第15話 大陸最大都市に進出(2)
千年京のはずれにある平野に大きな飛行船が降り立つ。
近くで見ると壮観だ。
「では乗るとするか!」
「わたしも行っていい?」
「リシュルゥも一緒に行こう。三人で行ってきます。都のことはしばらく頼みます。着いたら転移魔法で戻ってきますけど」
「わかったよ。行っといで」
飛行船の扉が開き船内からインコのような頭の女性が出てきた。
「千年京のみなさんこんにちわ〜! 聖地巡礼船は年に一度だけ運行される聖地天球礼拝地への片道路線となっております。乗船は無料ですが、聖地からお帰りの際は自力でお願いしまぁ〜す! 離陸は十分後です〜!」
大陸最大都市である天球礼拝地へ向かうことができるが、帰ってくることはできない。普通の人なら軽い気持ちで乗ることはできないだろう。
「三人お願いできますか?」
「はいどうぞ〜」
俺には転移魔法があるから気負う必要はないのだが、緊張してしまう。意を決して飛行船に足を踏み入れる。中は意外と広い。座席がたくさんあって、ちらほらと座っている人がいる。

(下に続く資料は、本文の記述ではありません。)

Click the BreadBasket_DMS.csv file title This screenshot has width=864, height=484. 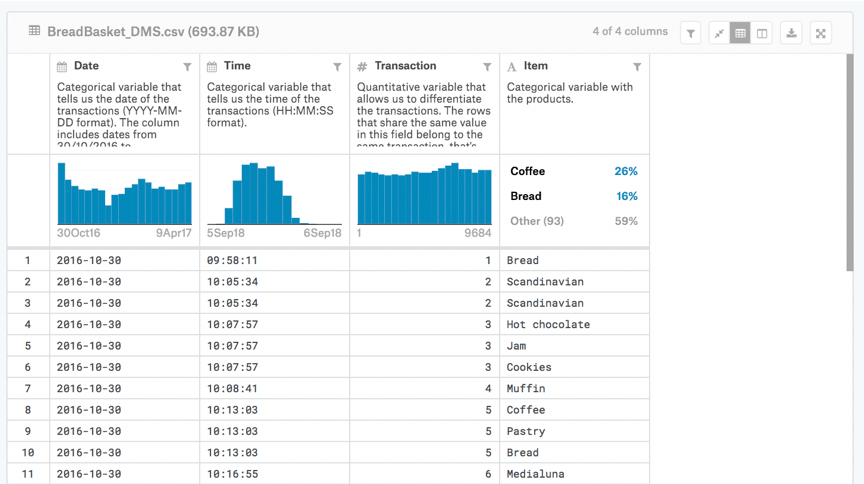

「当船はあと十三の都市を経由して聖地へ向かいます〜。聖地到着は十八時間後を予定しております〜。ごゆっくりどうぞ〜」
「十八時間とは早いなぁ。わっちが前に乗った時は三日ほどかかったんじゃが」
「前に乗ったのって百年以上前だろ? 魔王軍が大陸を侵略する前で都市がたくさんあったからじゃないか?」
「確かにそうじゃな。そうかあれは侵略前だったか」
飛行船が離陸の体勢に入る。手を振ってくれている千年京のみんなに別れを告げ、飛び立つ。飛行船は驚くほど安定していた。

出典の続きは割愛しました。